Seeing The Whole Block And Not Just The Store
Mendelsohn typically sees the big picture when it comes to placement of retailers. Everything along a block or within a shopping center feeds into one another.
“I tell people retail merchandizing is like a football field. Something needs to be exciting on the 10-yard line to attract people from the 50-yard line,” Mendelsohn said.
Mendelsohn said San Francisco’s retail and restaurant industry continues to thrive even with some restaurants facing high turnover. She said there are plenty of replacement restaurants waiting in the wings and sometimes it comes down to restaurateurs incorrectly profiling their customers.
“Every time a merchant opens, they are optimistic about their chances for success,” Mendelsohn said.
She's been seeing a lot of interest from artisanal chefs who want to use smaller spaces. Chefs are also looking at expanding into second locations or opening up in not-so-pristine areas where rent is more affordable.
Tenants are becoming more open-minded and are OK with backfill concepts. Tenants are also preferring totally built out spaces that they can make their own quickly. Customers also want to go out to eat somewhere away from where they live or work.

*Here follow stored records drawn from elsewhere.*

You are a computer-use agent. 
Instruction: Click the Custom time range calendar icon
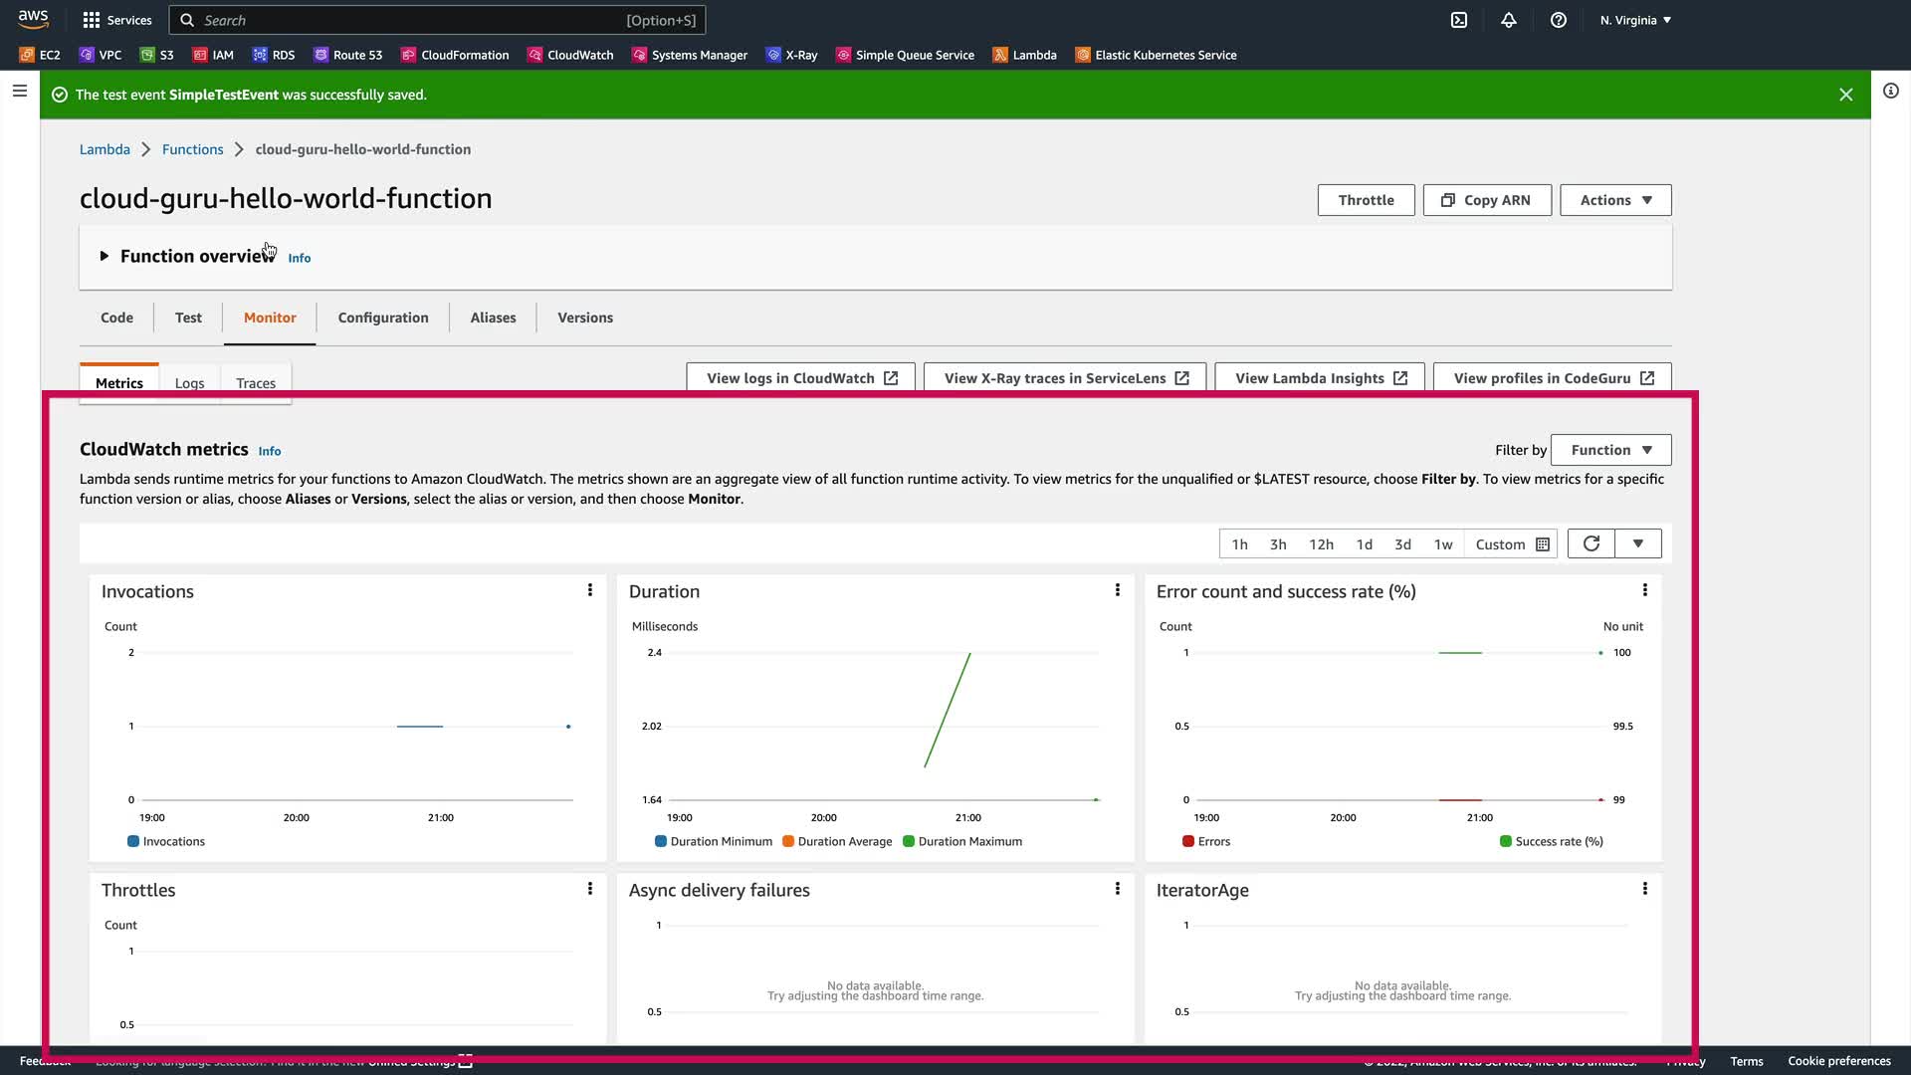(1543, 544)

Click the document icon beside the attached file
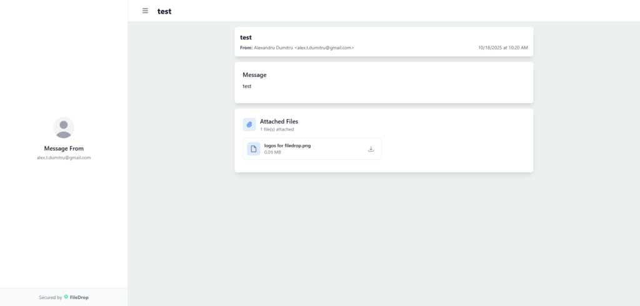click(x=253, y=149)
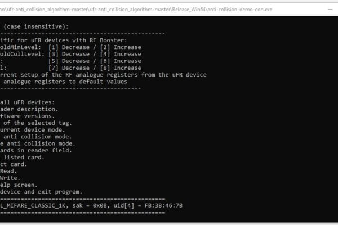Click the "[3] Decrease" option text

69,54
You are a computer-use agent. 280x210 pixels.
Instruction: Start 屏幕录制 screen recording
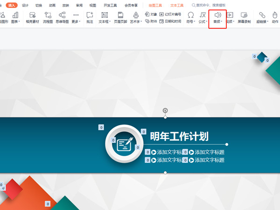pos(244,17)
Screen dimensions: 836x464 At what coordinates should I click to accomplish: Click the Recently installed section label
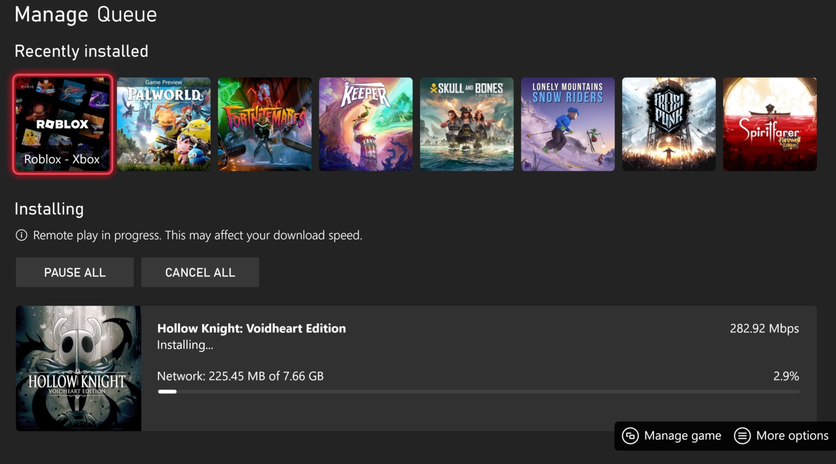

She said a lot of the restaurants she and her partner, Cushman & Wakefield senior associate Sarah Brett Schwartz, who was brought onto the team in October, rep end up becoming Michelin-starred and Best Chef restaurants, such as State Bird and The Progress. She’s brought Nico, Monsieur Benjamin, Boulevard, Lord Stanley and a re-tooled Tosca to the city. Mendelsohn recently repped the landlords in the Saison and Petit Crenn transactions.
Mendelsohn’s life has always revolved around retail. She was a merchant’s daughter and has worked on the landlord side and for many developers and knows both sides of the business.
Mendelsohn and Schwartz are very hands-on with their clients and will help in any way they can.
“I treat tenants as I would treat my own family,” Mendelsohn said, which sometimes means hand-holding and offering them marketing and tips about the business.
Over the years, her process has evolved into one that favors trailblazing, unique stores and she has had success in encouraging her clients to break from the norm. One landlord wanted to bring in a regular athletic retailer, but Pam convinced him to take a chance on an international lingerie store from London instead. The move paid off and later attracted other high-end retailers such as Paul Smith, Alexander McQueen and Acne Studios.
“No deal is too small for me. I like creating something interesting and edgy whether that’s a new restaurant or retail,” Mendelsohn said.